Thursday, May 6, 2010

You are Going to Give Me a Stroke!

One of the many causes I promote deals with Stroke. I work for the American Heart Association/American Stroke Association. (It's one in the same.)

May is Stroke Awareness month. Let me tell you - this one, The Stroke, terrifies me.

See... I have hypertension, aka High Blood Pressure. Just one of the major causes of a Stroke. I pay close attention to this disease in particular.

With that being said, let me tell you some basic facts about Stroke. Educate yourself - people. Seriously... time loss could mean death.

What is a Stroke?
Stroke is a type of cardiovascular disease. It affects the arteries leading to and within the brain. A stroke occurs when a blood vessel that carries oxygen and nutrients to the brain is either blocked by a clot or bursts. When that happens, part of the brain cannot get the blood (and oxygen) it needs, so it starts to die.

What Are the Types of Stroke?

Stroke can be caused either by a clot obstructing the flow of blood to the brain (ischemic strokes) or by a blood vessel rupturing and preventing blood flow to the brain (Hemorrhagic or bleeding strokes).

Diagnosis of Stroke

When someone has shown symptoms of a stroke or a TIA (transient ischemic attack), a doctor will gather information and make a diagnosis. A doctor may use many different tests.

Warning Signs Prior to a Stroke
Stroke is a medical emergency. Know these warning signs of stroke and teach them to others.

 Warning signs include sudden:

-Numbness or weakness of the face, arm or leg, especially on one side of the body

-Trouble speaking or understanding

-Trouble seeing in one or both eyes

-Difficulty walking


-Loss of balance or coordination

-Severe headache with no known cause

In the past, doctors couldn't do much to help stroke victims. That's not true today. Now stroke doesn't have to lead to disability or death. The key is to recognize a stroke and get to the hospital immediately. The clot-dissolving drug tPA (tissue plasminogen activator) can reduce long-term disability if it's given within three hours after an ischemic stroke starts. (Ischemic strokes are caused by clots and are by far the most common type of stroke.)

Unfortunately, tPA isn't used as often as it could be because many people don't seek care quickly. Don't you make that mistake. If you or someone near you has the warning signs of a stroke, call 9-1-1 immediately.
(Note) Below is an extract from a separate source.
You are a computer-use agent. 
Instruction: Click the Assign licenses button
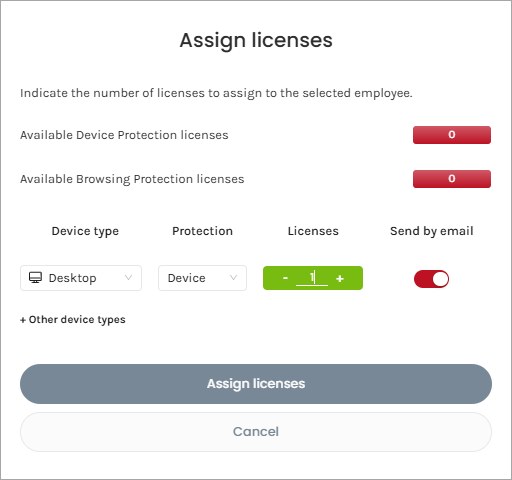coord(256,384)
Has your local hospital set up the appropriate steps for treating stroke as an emergency? One way to find out is by checking the Joint Commission on Accreditation of Hospital Organization's (JCAHO) list of certified primary stroke centers. If your local hospital isn't currently on this list, they still may be prepared to treat stroke. Contact the emergency room administrator and ask if the hospital has acute stroke protocols that include guidelines for the use of tPA. Knowing which facilities are equipped to treat stroke can save valuable time.

Here is some more "sobering" thoughts - Heart disease and stroke are major health risks for all people. But African Americans are at particularly high risk.

Consider this:

Blacks have almost twice the risk of first-ever strokes compared to whites.

Blacks have higher death rates for stroke compared to whites.

The prevalence of high blood pressure in African Americans in the United States is the highest in the world.

Among non-Hispanic blacks age 20 and older, 62.9 percent of men and 77.2 percent of women are overweight or obese.

In 2001, 27.7 percent of black or African-Americans only, used any tobacco product. Heavy cigarette smoking approximately doubles a person's risk for stroke when compared to light smokers.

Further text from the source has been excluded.